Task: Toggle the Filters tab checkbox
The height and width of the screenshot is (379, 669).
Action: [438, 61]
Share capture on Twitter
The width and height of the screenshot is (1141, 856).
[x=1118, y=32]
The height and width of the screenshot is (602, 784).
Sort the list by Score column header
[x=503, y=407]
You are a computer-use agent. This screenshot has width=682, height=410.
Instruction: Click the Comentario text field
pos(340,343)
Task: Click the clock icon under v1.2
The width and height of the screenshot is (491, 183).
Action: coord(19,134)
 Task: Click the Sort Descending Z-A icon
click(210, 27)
----------
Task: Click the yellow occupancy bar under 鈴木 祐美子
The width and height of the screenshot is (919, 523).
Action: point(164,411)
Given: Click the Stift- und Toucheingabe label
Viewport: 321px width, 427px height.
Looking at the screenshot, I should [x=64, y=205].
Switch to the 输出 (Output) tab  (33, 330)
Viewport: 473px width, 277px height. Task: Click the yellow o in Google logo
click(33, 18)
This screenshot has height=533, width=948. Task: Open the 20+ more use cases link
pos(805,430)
----------
__EXERCISE__: Report all lines in the listing above that contain the word "under".

__TASK SOLUTION__:
Task: Click the clock icon under v1.2
Task: Click the yellow occupancy bar under 鈴木 祐美子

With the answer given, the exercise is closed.